4. Consider neurocognitive testing and neurological examination if late onset or progressive features suggest encephalopathy or neurodegenerative disease.

Investigations & interpretation tips

• Polysomnography (PSG) to exclude sleep‑disordered breathing and significant periodic limb movements; ensure adequate sleep opportunity before MSLT.
• MSLT helpful but interpretation requires stable sleep schedule and medication washout; borderline results may justify the “other specified” label while repeating testing or pursuing alternate assessments.
• Actigraphy over 1–2 weeks to document sleep–wake patterns and excessive time in bed (hypersomnia due to insufficient sleep syndrome can mimic hypersomnolence).
• Investigations for medical causes: thyroid function, full blood count, liver/renal function, and where indicated, neuroimaging or lumbar puncture if inflammatory/neurological disease suspected.

Management — practical clinical steps

1. Address reversible contributors: treat OSA, optimise medication regimens, manage depression and metabolic causes.
2. Behavioural strategies: sleep scheduling, strategic short naps, light therapy for circadian alignment and activity structuring.
3. Pharmacologic therapy: consider wake‑promoting agents when impairment persists—modafinil/armodafinil are commonly used; solriamfetol, pitolisant or traditional stimulants may be considered via specialist input in refractory cases.
4. Safety and occupational advice: counsel regarding driving, heavy machinery and consider workplace adjustments until symptoms controlled.

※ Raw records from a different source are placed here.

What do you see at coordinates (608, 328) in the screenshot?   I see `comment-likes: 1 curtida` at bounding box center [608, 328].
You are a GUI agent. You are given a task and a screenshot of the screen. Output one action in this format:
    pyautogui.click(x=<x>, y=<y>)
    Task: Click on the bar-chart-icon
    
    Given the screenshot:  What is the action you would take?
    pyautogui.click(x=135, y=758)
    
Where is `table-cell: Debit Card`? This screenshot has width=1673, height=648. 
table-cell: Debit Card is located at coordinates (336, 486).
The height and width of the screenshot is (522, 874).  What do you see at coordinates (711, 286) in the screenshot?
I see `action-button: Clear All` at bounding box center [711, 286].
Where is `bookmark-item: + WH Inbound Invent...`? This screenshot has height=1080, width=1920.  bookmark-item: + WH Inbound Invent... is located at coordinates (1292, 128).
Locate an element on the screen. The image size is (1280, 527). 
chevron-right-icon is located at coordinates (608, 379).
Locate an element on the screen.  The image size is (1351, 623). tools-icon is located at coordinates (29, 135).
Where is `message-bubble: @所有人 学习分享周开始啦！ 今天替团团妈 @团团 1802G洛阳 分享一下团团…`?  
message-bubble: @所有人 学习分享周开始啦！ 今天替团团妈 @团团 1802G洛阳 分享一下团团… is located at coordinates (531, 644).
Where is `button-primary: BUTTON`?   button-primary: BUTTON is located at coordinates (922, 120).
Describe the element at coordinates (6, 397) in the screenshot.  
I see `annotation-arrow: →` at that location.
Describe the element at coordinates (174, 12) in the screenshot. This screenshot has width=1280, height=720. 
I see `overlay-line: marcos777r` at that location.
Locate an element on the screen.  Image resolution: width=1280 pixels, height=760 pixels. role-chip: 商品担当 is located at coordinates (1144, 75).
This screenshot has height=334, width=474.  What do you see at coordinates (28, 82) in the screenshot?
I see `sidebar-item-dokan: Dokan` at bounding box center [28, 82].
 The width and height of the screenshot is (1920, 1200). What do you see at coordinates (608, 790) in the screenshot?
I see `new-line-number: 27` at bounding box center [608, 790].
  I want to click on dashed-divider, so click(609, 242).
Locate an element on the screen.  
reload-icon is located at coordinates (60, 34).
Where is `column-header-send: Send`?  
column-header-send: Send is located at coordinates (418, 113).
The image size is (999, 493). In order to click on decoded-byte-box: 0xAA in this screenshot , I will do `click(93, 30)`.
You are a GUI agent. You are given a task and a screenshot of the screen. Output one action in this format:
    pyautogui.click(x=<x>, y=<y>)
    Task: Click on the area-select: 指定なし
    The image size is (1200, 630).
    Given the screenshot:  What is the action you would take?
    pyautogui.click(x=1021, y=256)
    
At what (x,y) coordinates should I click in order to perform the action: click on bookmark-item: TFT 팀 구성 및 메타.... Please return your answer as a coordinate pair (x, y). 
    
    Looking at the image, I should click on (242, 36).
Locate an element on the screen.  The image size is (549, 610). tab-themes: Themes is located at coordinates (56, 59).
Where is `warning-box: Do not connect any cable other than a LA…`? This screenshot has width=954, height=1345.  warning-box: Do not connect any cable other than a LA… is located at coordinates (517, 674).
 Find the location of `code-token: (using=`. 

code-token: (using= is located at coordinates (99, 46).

Specialist referral indications

• Unclear or conflicting PSG/MSLT results, suspected narcolepsy features (cataplexy, sleep paralysis, hypnagogic hallucinations).
• Late‑onset or rapidly progressive hypersomnolence where neurological causes are possible.
• Failure to respond to first‑line wake‑promoting agents or concern about stimulant misuse/side effects.

Key clinical points

• “Other specified” is a pragmatic label used when EDS is impairing but the presentation or testing is atypical or confounded.
• Exclude reversible causes, ensure adequate objective testing where possible, and consider wake‑promoting therapy with specialist input when appropriate.
• Prioritise safety (driving, occupation), repeat assessments when needed and refer to sleep medicine for complex or refractory cases.